» Entries provided
-- Opening Marker --

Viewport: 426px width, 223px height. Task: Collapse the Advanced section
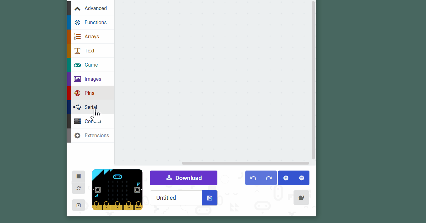tap(77, 8)
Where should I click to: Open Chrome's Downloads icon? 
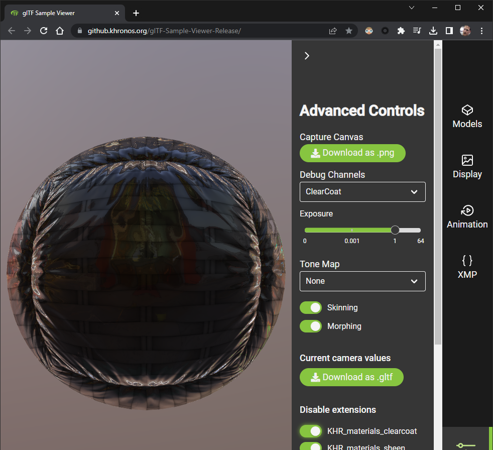(x=433, y=31)
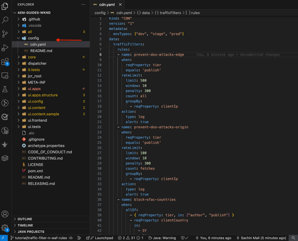Open the Extensions view
This screenshot has width=298, height=241.
(5, 62)
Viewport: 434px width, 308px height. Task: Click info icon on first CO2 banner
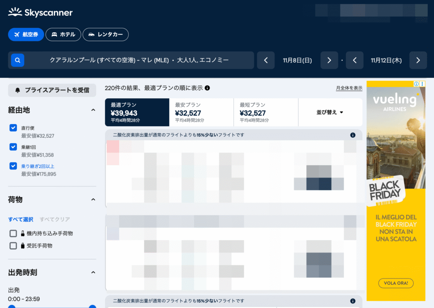[353, 135]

-- Closing Marker --

» Exercise prompt
Find the line that contains "Viewport: 434px width, 308px", then write out that line and each one after it, exactly and with nothing else, through the end of the entries above, without the pictures.

» Answer to this exercise
Viewport: 434px width, 308px height. Task: Click info icon on first CO2 banner
[353, 135]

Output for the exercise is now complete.